Shares of Hims & Hers Health surged 6.8% to $27.94 on June 1, extending a blistering multi-week rally that has lifted the stock roughly 17% in just five trading sessions, as a wave of bullish analyst initiations reframes the company's growth story around weight-loss drugs and digital health. Hims & Hers Surges 17% in Five Days as Wall Street Loads Up on Upgrades — But Can the Business Outgrow Its Margin Problem?
Shares of Hims & Hers Health rocketed to $27.94, up 6.8% in a single session and roughly 17% over five trading days, as investors chase a stock now backed by a chorus of bullish analyst calls. The rally forces a sharp question: is the optimism priced correctly, or are buyers ignoring a messy transition underneath?
• JPMorgan and Canaccord Are Betting on a $33 Stock, but the Last Quarter Was Ugly
JPMorgan analyst Cory Carpenter initiated coverage with an Overweight rating and a $35 price target , later trimmed to $33 after a mixed Q1 report . Canaccord raised its target to $32 with a Buy rating , while Bank of America cut to $30 with a Neutral rating . At $27.94, HIMS still trades below every major target — which is fueling the chase — but the gap is narrowing fast.

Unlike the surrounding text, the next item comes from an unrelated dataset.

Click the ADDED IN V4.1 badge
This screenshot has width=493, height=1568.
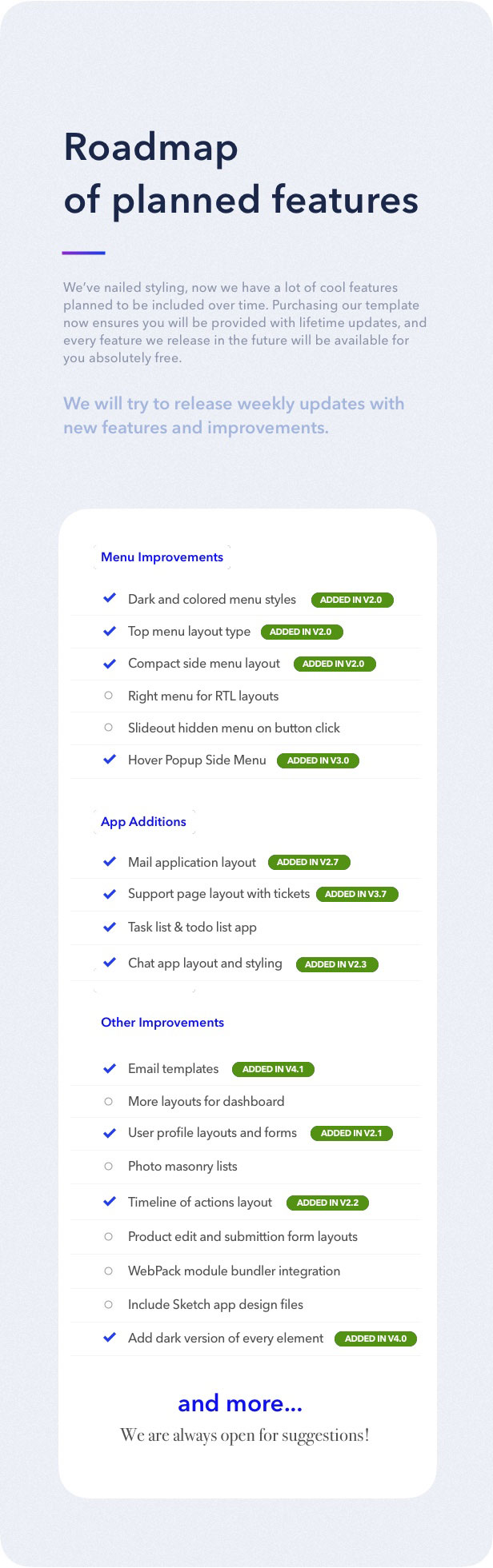click(x=273, y=1069)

• Revenue Grew Just 4% and the Company Lost Money Last Quarter
Hims & Hers posted Q1 2026 revenue of $608.1 million, up only 4% year over year, missing consensus . Gross margin — the share of revenue left after production costs — slipped to 65% from 73%, and adjusted EBITDA (a rough measure of operating profit) fell to $44.3 million from $91.1 million . The culprit: a strategic shift away from cheaper, self-compounded weight-loss drugs toward pricier branded alternatives from Novo Nordisk . That swap is legally safer but financially painful in the short run.
• The International Bet Is Growing Fast From a Tiny Base
International revenue surged 969% year over year to $78.2 million , boosted by a $1.15 billion acquisition of Australia-based Eucalyptus . Management has set a long-term target of $6.5 billion in 2030 revenue — more than double the raised 2026 guidance of $2.8–$3 billion . That ambition underpins the bull case, but overseas markets carry execution risk and the company already holds roughly $1 billion in convertible debt .
• Regulatory and Legal Clouds Haven't Cleared
The FDA is investigating Hims & Hers' compounded weight-loss practices, and the SEC has opened a probe into related disclosures . Securities class-action lawsuits tied to the original Novo Nordisk partnership collapse remain unresolved . Any adverse ruling could crimp the very revenue stream analysts are banking on.
Bottom line: Wall Street's targets give HIMS roughly 18–25% further upside, but that math depends on a margin recovery that hasn't started yet and regulatory risks that haven't resolved. Buyers at $28 are paying for execution that remains unproven.